TASKS:
**1)** Decide whether each of the statements (a), (b), and (c) agrees with the opinion excerpt, answering yes or no and quoting the words of the opinion excerpt that decide it. (a) The trial court granted Lenk's motion for partial summary judgment. (b) Guaranty Bank contends that Lenk waived her argument by not briefing it at the court of appeals. (c) In her cross-petition, Lenk seeks a remand to the trial court to determine an award of attorney's fees.
**2)** According to the opinion excerpt, what was the only other pending issue not raised in the motions?
**3)** Rewrite the opinion excerpt between "Y. Cross-Petition for" and "with Guaranty Bank.", inclusive, putting "forfeited" in place of "waived".

EXTRACT PROVIDED:
IY. Review of Motion for Partial Summary Judgment
Guaranty Bank argues the court of appeals erred in reviewing the trial court’s denial of Lenk’s motion for partial summary judgment. It contends that, because Lenk failed to move for summary judgment on her request for attorney’s fees, the trial court’s order denying her motion is not a final order subject to appellate court review. But, Lenk correctly responds that:
When both parties move for partial summary judgment on the same issues and the trial court grants one motion and denies the other, as here, the reviewing court considers the summary judgment evidence presented by both sides, determines all questions presented, and if the reviewing court determines that the trial court erred, renders the judgment the trial court should have rendered.
Valence Operating Co. v. Dorsett, 164 S.W.3d 656, 661 (Tex.2005) (citing FM Props. Operating Co. v. City of Austin, 22 S.W.3d 868, 872 (Tex.2000)). Here, the parties moved for summary judgment on the same issues, and the trial court granted Guaranty Bank’s motion, denied Lenk’s, *612and stated that all relief not granted was denied. As Guaranty Bank correctly points out, the only other pending issue not raised in the motions was Lenk’s claim for attorney’s fees, and, as we discuss below, Lenk waived this issue on appeal. Moreover, the trial court’s order disposed of all issues in the case not only by virtue of the language of the order, but also because Lenk’s attorney’s fees claim was necessarily disposed of when the trial court ruled in Guaranty Bank’s favor. Accordingly, the court of appeals’ review of the summary judgment motions was proper.
Y. Cross-Petition for Attorney’s Fees
Lenk filed a cross-petition seeking a remand to the trial court to determine an award of attorney’s fees. Lenk claims that, because this issue was not addressed in her motion for partial summary judgment, it should now be reviewed by the trial court. Guaranty Bank responds that Lenk waived this argument by not briefing it at the court of appeals. The bank argues that both parties chose to narrow their appellate arguments, and should be limited to the issues briefed and the relief requested below. We agree with Guaranty Bank.

MATERIAL PROVIDED:
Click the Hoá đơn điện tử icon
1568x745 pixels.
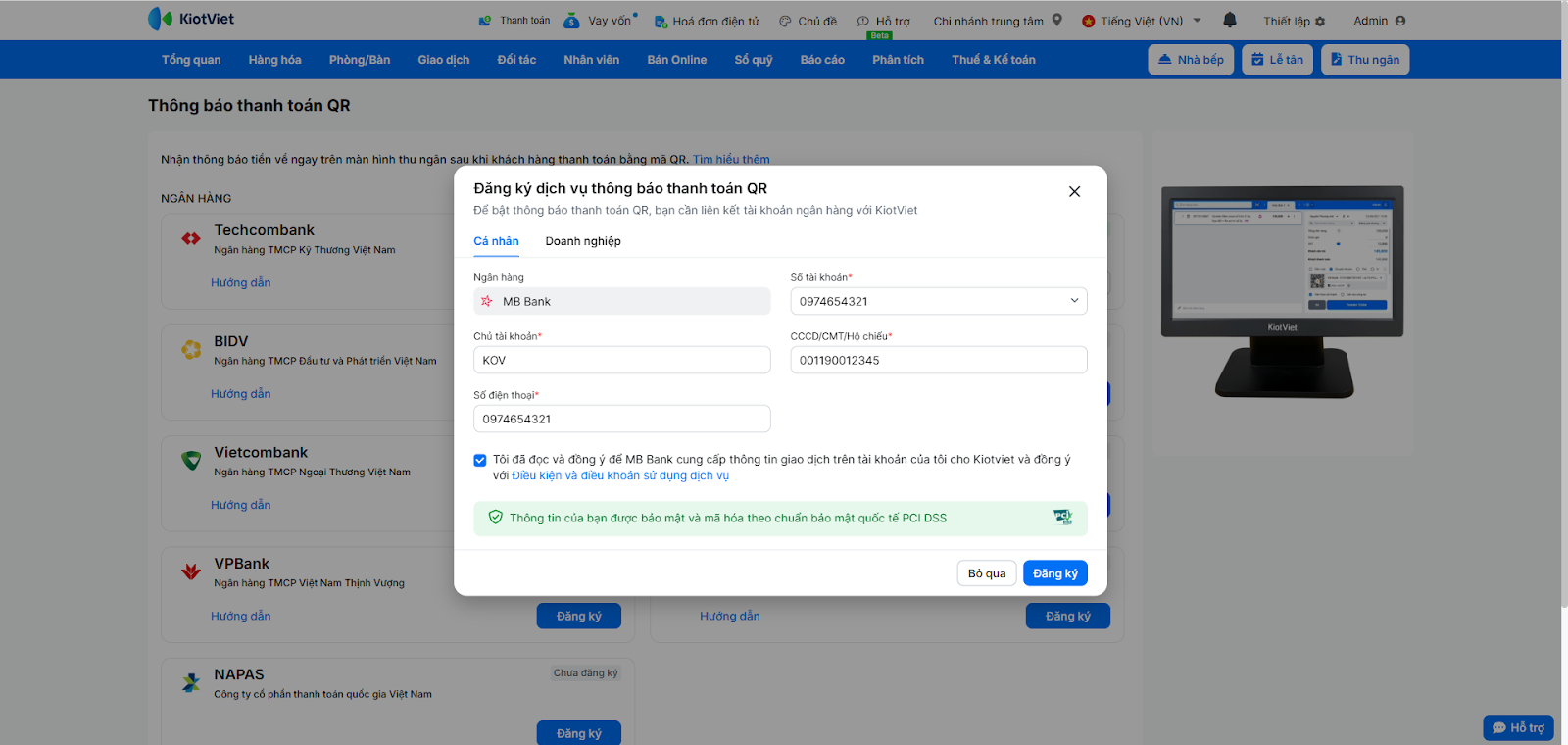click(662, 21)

FINAL ANSWERS:
**1)**
(a) No: "the trial court granted Guaranty Bank’s motion, denied Lenk’s"
(b) Yes: "Guaranty Bank responds that Lenk waived this argument by not briefing it at the court of appeals."
(c) Yes: "Lenk filed a cross-petition seeking a remand to the trial court to determine an award of attorney’s fees."

**2)** Lenk’s claim for attorney’s fees.

**3)**
Y. Cross-Petition for Attorney’s Fees
Lenk filed a cross-petition seeking a remand to the trial court to determine an award of attorney’s fees. Lenk claims that, because this issue was not addressed in her motion for partial summary judgment, it should now be reviewed by the trial court. Guaranty Bank responds that Lenk forfeited this argument by not briefing it at the court of appeals. The bank argues that both parties chose to narrow their appellate arguments, and should be limited to the issues briefed and the relief requested below. We agree with Guaranty Bank.